Segment Start: Materials provided

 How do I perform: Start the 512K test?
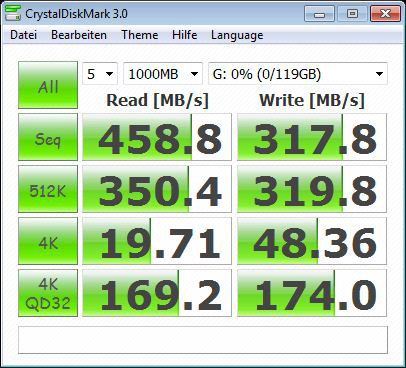click(x=48, y=189)
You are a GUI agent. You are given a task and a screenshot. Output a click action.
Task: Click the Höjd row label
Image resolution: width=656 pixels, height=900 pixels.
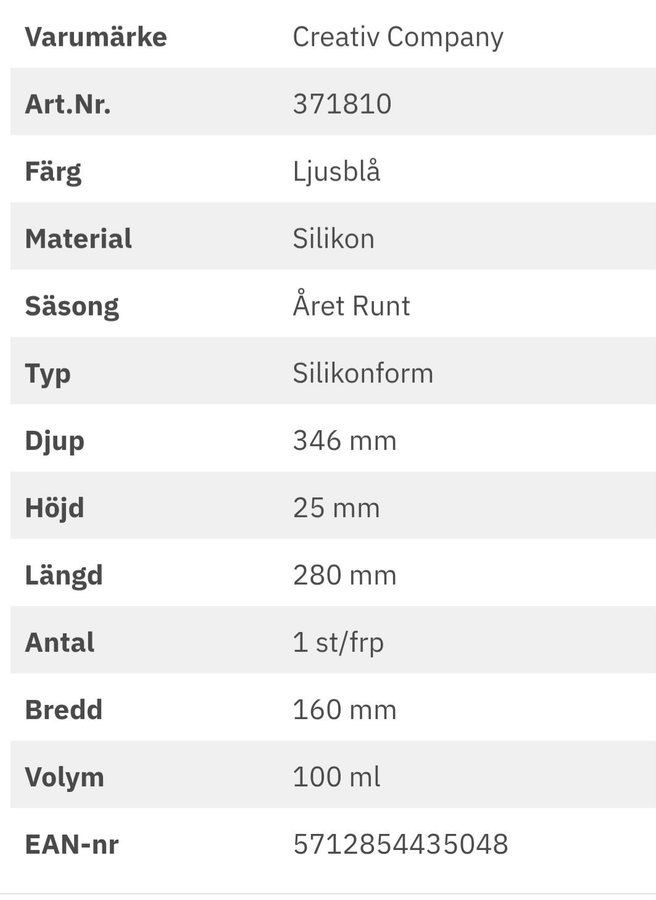(54, 508)
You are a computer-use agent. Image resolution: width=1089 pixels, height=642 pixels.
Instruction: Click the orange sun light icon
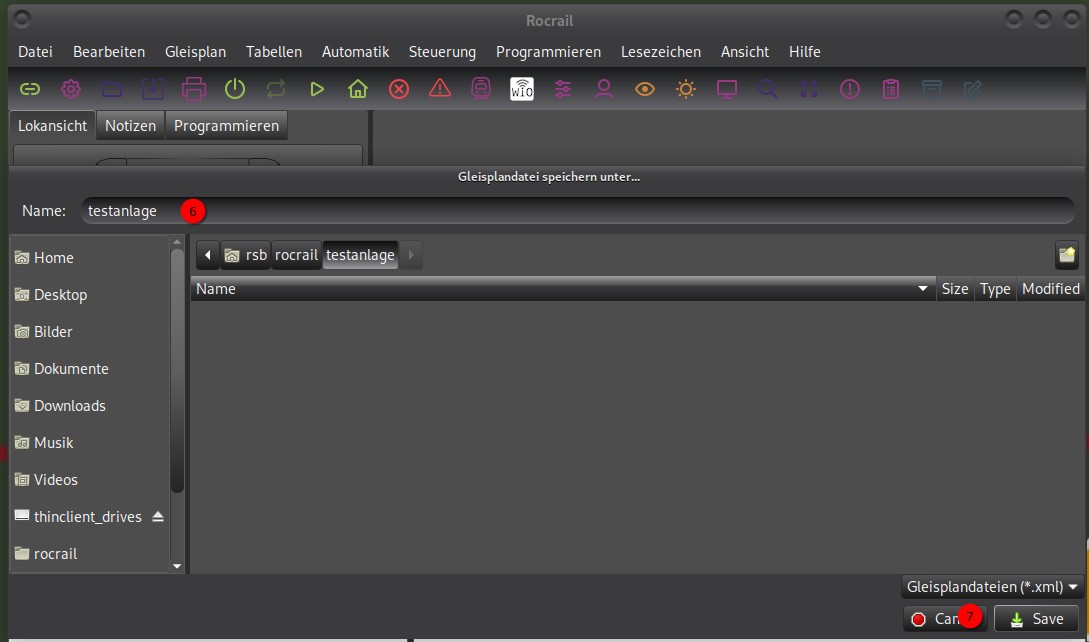click(x=686, y=89)
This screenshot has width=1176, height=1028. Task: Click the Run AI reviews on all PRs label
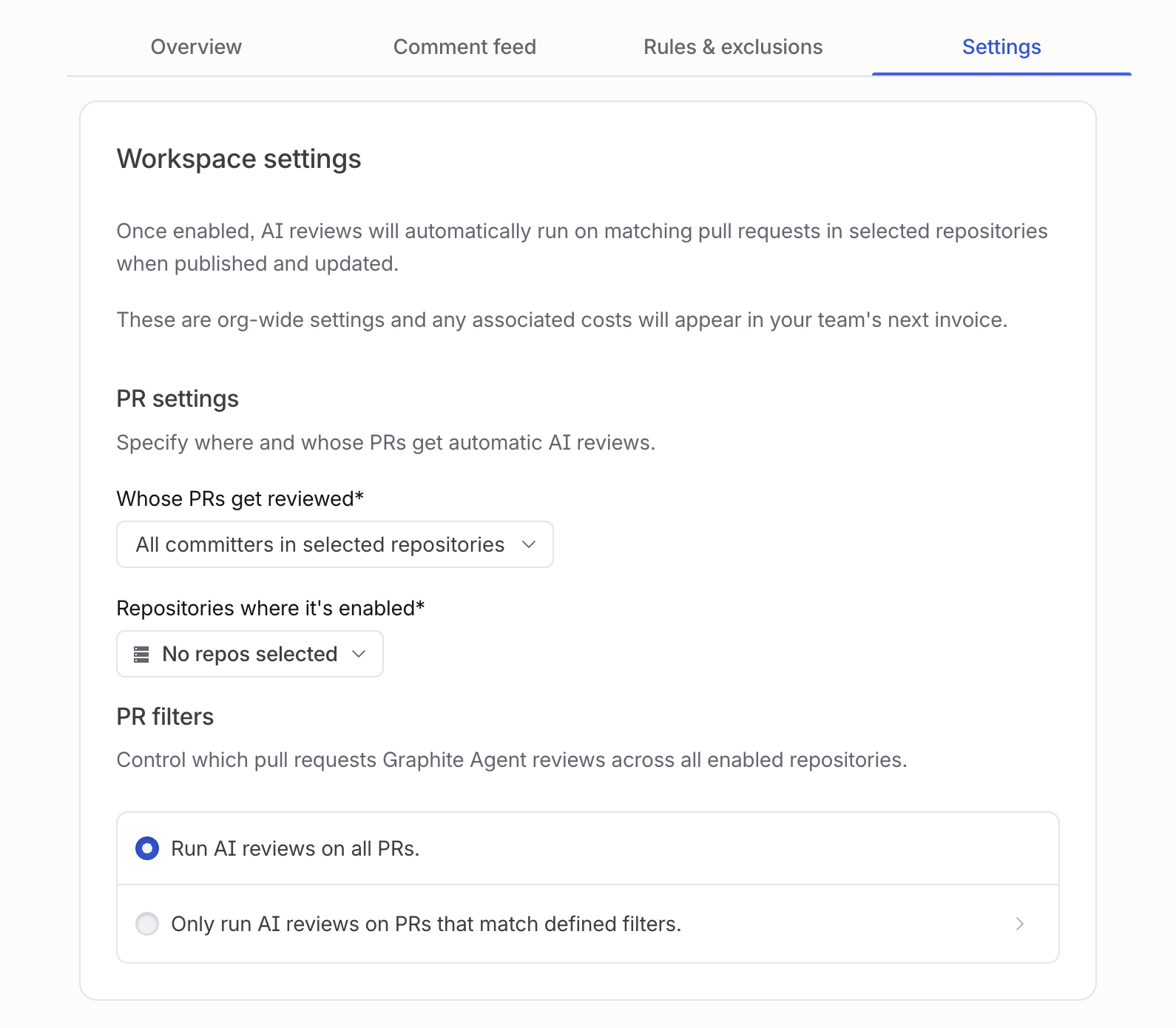(295, 848)
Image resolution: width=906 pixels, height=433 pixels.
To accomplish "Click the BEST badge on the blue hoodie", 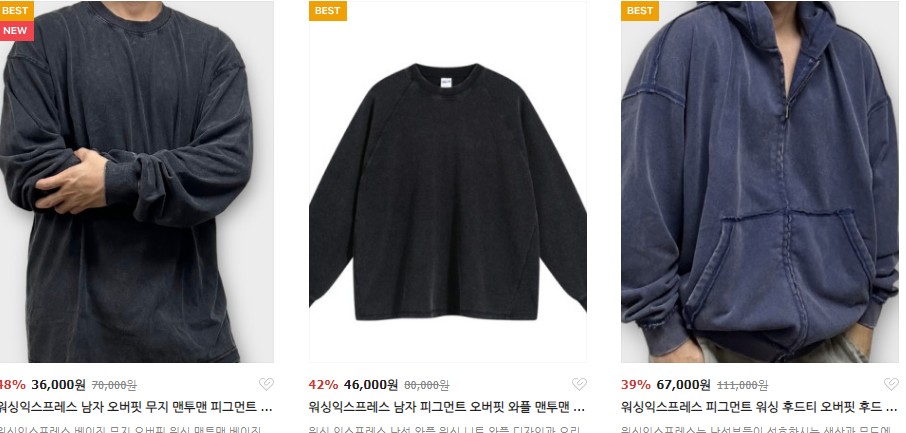I will (x=640, y=11).
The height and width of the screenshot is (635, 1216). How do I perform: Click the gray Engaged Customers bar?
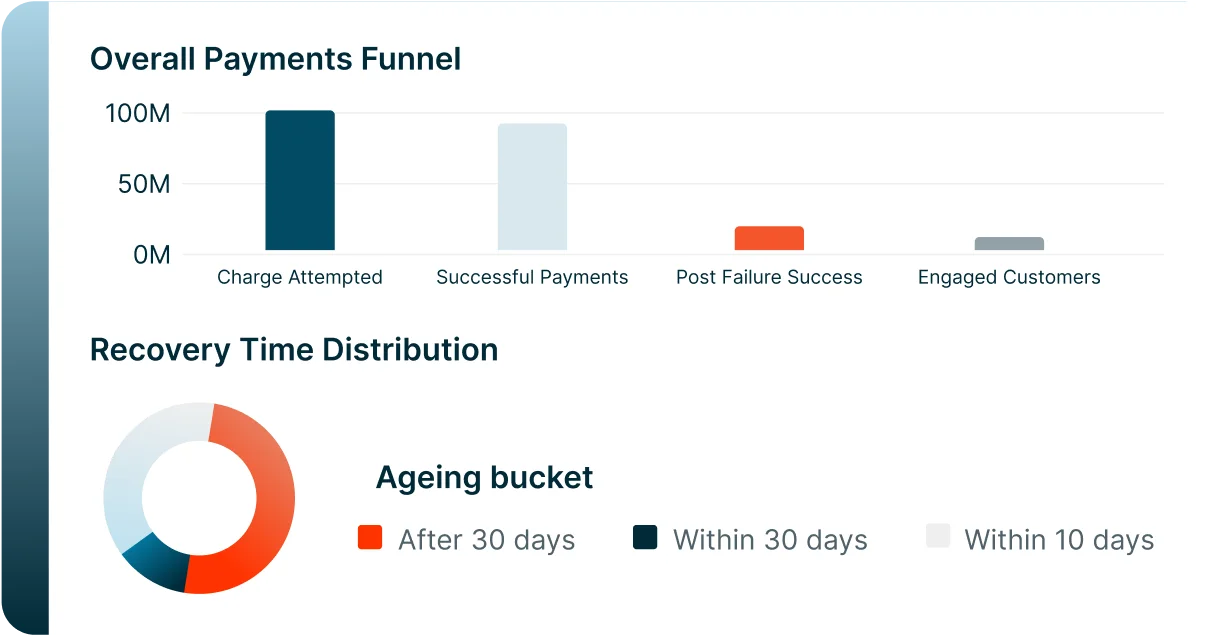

Segment End: Materials provided

What you are asked to do
Filter the listing by the string "agent"; copy each matching line.

Your solution
You are a GUI agent. You are given a task and a screenshot. Output a click action.
You are a computer-use agent. Image resolution: width=1089 pixels, height=642 pixels.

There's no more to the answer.